§ EXERCISE INSTRUCTIONS
Your task is to restate the listing word for word without the pictures.

>>>>>

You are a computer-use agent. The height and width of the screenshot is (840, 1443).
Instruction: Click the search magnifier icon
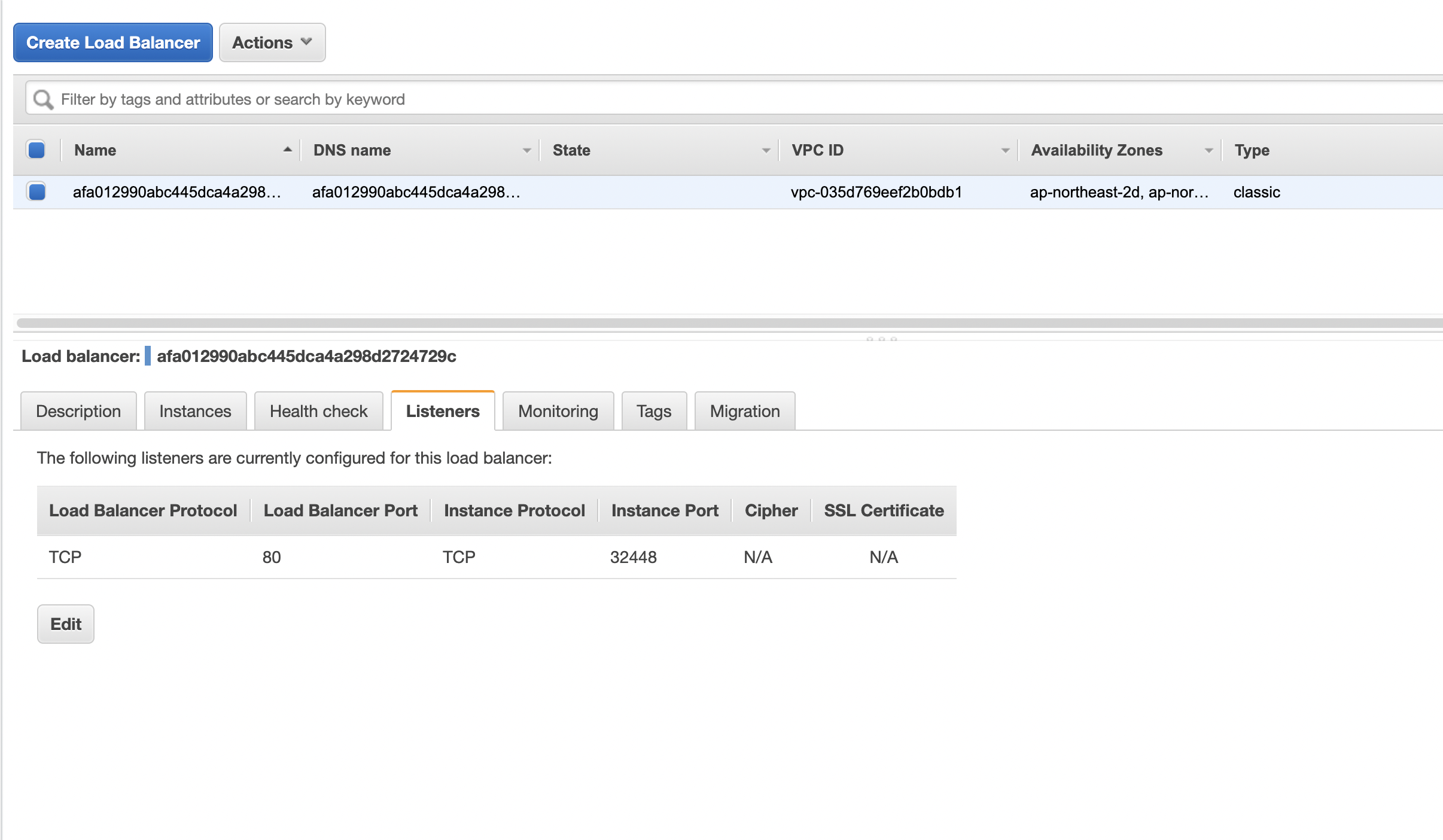point(43,99)
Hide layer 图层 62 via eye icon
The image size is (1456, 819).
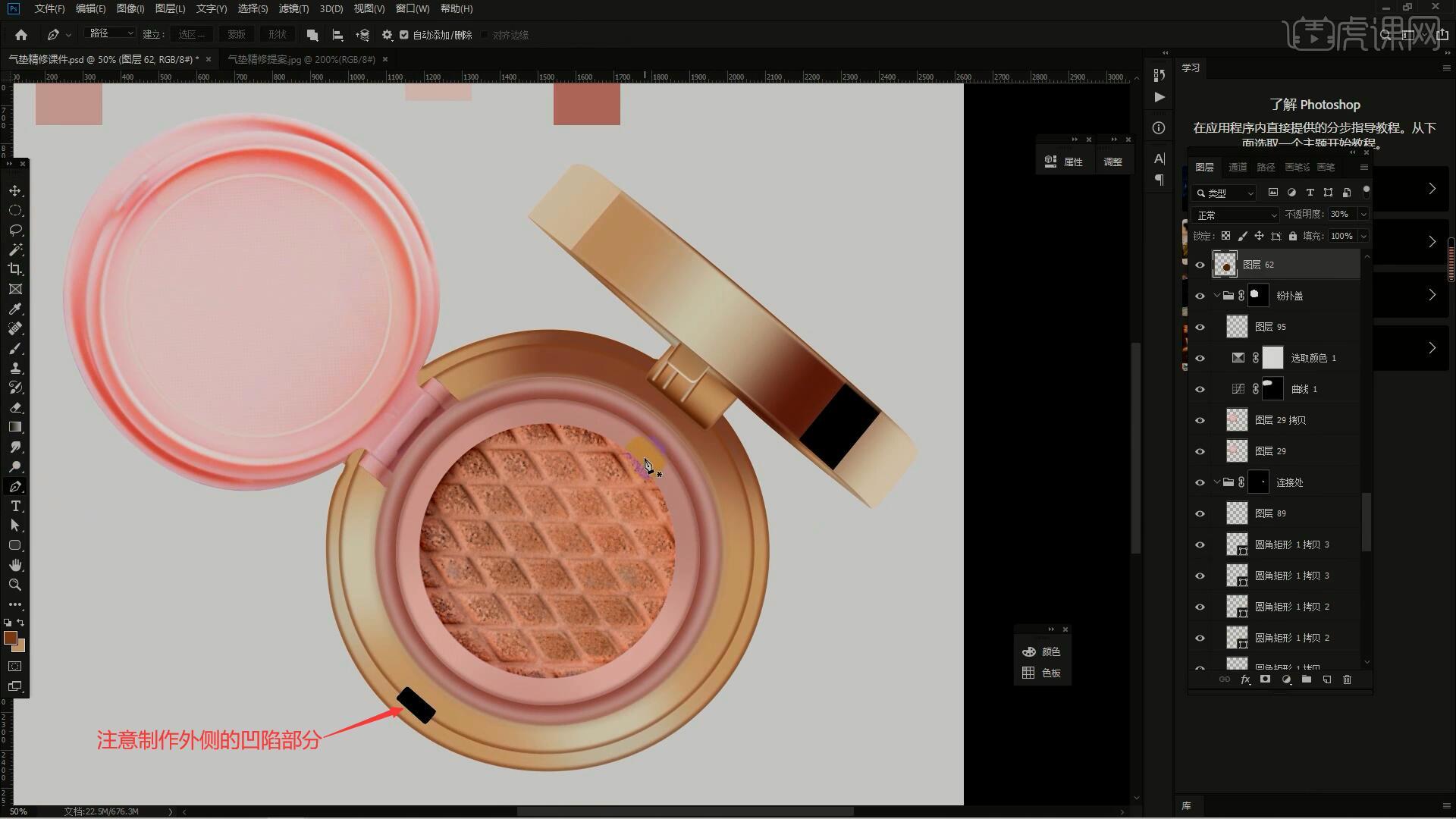pyautogui.click(x=1200, y=265)
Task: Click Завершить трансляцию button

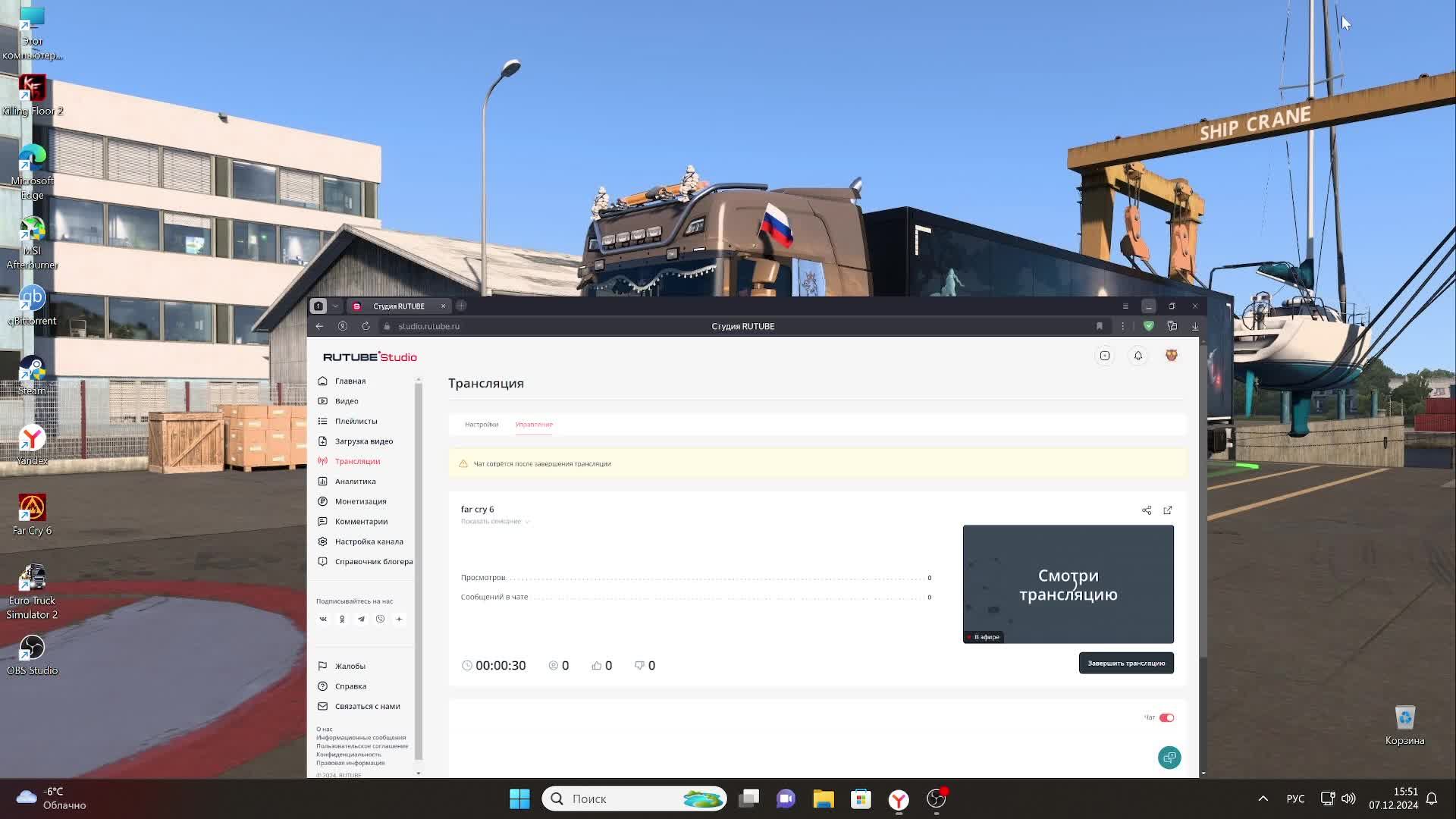Action: coord(1126,664)
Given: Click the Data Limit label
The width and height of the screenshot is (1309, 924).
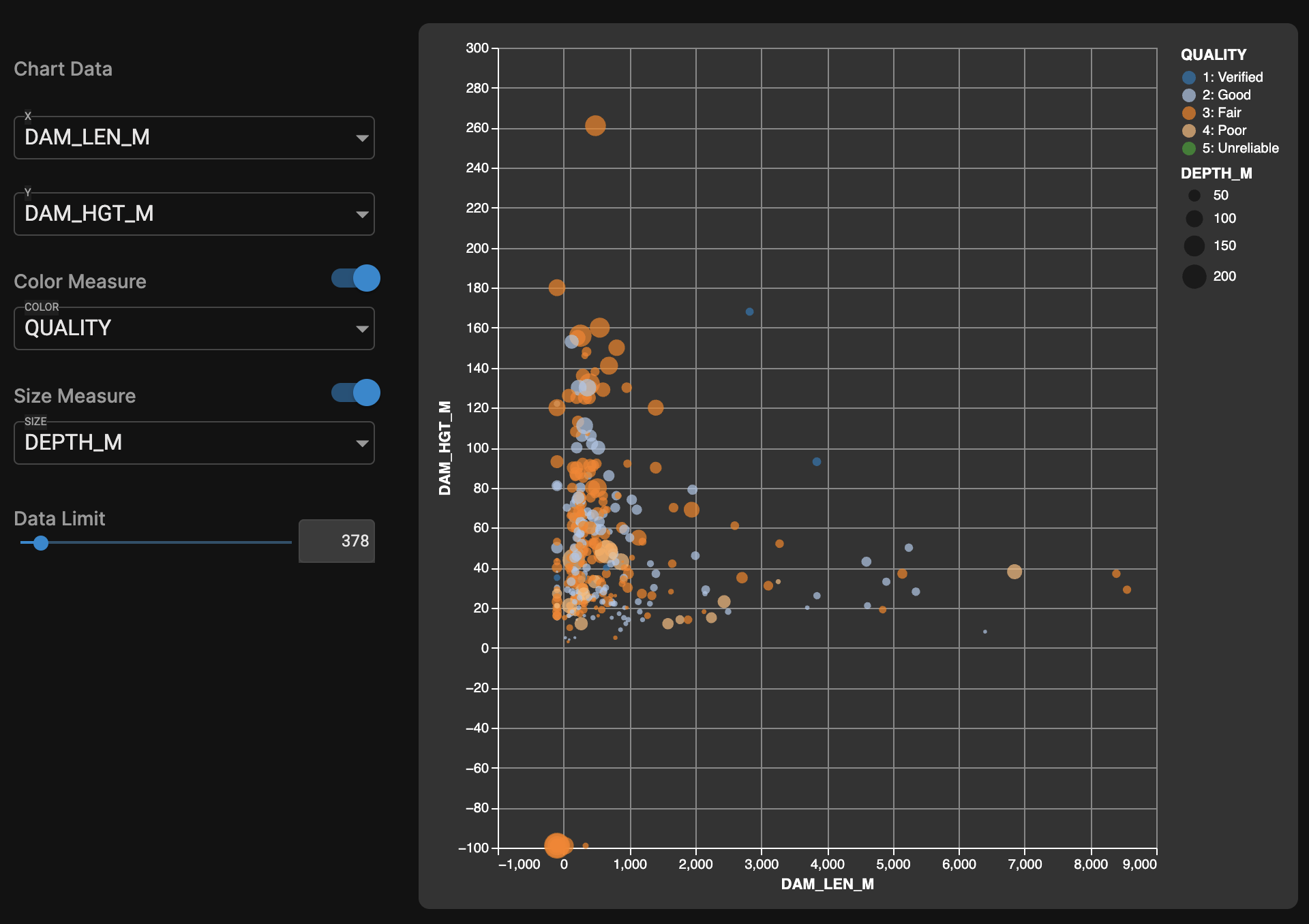Looking at the screenshot, I should click(59, 519).
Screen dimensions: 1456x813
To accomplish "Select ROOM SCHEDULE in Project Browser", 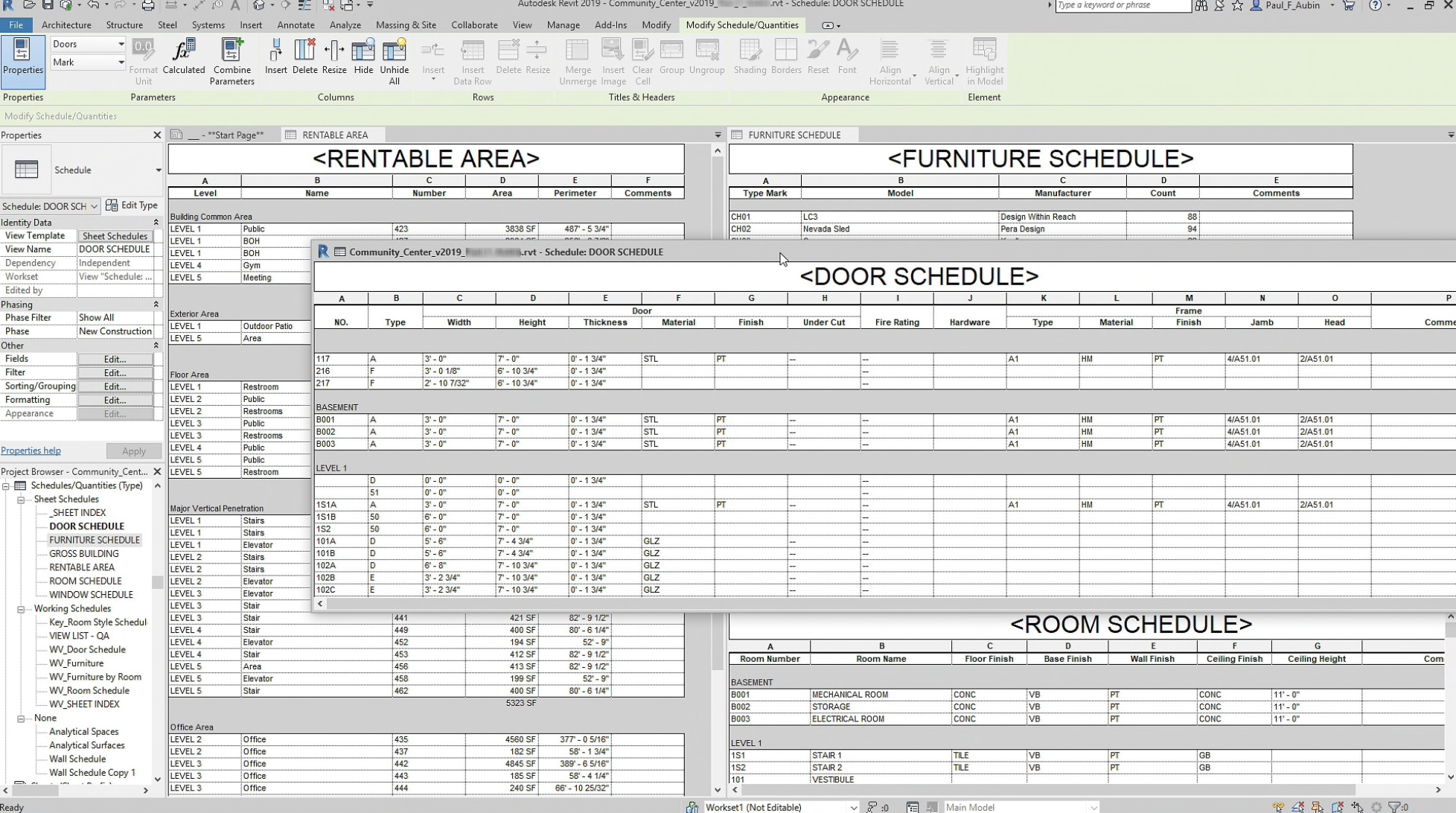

<<<<<

§ RESULT OF THE TASK
You are a computer-use agent. The height and width of the screenshot is (840, 1443).
Instruction: Click the search magnifier icon
point(43,99)
Hide layer 图层 62 via eye icon
The image size is (1456, 819).
pyautogui.click(x=1200, y=265)
Task: Click Завершить трансляцию button

Action: coord(1126,664)
Given: Click the Data Limit label
The width and height of the screenshot is (1309, 924).
Looking at the screenshot, I should click(59, 519).
Screen dimensions: 1456x813
To accomplish "Select ROOM SCHEDULE in Project Browser", 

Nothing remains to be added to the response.